Data for locating described items:
....

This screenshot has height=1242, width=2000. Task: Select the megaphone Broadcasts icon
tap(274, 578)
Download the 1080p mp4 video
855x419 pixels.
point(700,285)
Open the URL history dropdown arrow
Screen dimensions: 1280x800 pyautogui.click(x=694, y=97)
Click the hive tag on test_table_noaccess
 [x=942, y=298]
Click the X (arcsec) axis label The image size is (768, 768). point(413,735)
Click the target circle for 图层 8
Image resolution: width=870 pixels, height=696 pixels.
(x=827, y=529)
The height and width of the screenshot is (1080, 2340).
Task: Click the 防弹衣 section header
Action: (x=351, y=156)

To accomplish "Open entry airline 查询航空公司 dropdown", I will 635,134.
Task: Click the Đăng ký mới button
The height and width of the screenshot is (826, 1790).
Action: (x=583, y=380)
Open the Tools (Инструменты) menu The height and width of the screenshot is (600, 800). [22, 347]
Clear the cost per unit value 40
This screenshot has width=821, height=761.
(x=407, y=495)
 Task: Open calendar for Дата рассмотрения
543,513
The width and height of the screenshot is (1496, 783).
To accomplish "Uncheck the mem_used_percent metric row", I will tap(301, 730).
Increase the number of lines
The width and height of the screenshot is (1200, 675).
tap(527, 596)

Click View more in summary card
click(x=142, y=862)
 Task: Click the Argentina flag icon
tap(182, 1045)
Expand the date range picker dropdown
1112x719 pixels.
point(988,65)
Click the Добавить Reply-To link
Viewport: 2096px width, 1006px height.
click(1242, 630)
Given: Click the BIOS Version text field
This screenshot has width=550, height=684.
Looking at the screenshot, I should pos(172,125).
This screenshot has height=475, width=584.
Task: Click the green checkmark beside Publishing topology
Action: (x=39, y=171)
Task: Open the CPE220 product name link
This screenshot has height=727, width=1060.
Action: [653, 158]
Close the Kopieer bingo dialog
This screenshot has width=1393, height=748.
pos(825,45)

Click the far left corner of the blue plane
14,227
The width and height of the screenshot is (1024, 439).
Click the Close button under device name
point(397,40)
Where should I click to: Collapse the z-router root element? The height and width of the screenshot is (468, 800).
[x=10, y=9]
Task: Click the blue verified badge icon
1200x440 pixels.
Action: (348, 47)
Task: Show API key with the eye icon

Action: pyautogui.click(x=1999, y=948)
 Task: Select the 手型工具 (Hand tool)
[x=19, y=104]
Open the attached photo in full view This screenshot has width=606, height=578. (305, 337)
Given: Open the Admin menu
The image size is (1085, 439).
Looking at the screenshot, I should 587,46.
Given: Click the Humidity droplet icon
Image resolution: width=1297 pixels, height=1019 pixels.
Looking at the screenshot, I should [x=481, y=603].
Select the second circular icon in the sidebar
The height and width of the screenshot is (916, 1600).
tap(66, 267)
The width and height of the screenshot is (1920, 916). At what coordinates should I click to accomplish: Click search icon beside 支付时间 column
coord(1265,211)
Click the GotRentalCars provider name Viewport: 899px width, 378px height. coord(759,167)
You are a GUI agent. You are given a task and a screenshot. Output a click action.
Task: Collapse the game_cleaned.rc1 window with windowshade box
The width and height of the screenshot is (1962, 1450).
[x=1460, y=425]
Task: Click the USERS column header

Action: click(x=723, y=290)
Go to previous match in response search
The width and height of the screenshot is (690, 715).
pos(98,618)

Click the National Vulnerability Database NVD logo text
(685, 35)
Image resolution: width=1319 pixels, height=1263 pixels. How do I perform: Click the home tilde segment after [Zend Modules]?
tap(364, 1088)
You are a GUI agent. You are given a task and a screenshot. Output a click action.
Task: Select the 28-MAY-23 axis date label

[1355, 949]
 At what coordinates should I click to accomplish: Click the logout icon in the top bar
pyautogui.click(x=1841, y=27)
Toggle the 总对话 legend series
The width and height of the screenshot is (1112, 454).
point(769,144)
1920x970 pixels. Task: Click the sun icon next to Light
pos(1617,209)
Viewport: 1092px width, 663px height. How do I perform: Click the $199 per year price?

....

TASK TO CARRY OUT: Filter the data above to keep only the lines that contain the word "name", and copy each matching line in full.

ANSWER BELOW:
Task: Open the CPE220 product name link
Click the Close button under device name
Click the GotRentalCars provider name Viewport: 899px width, 378px height. coord(759,167)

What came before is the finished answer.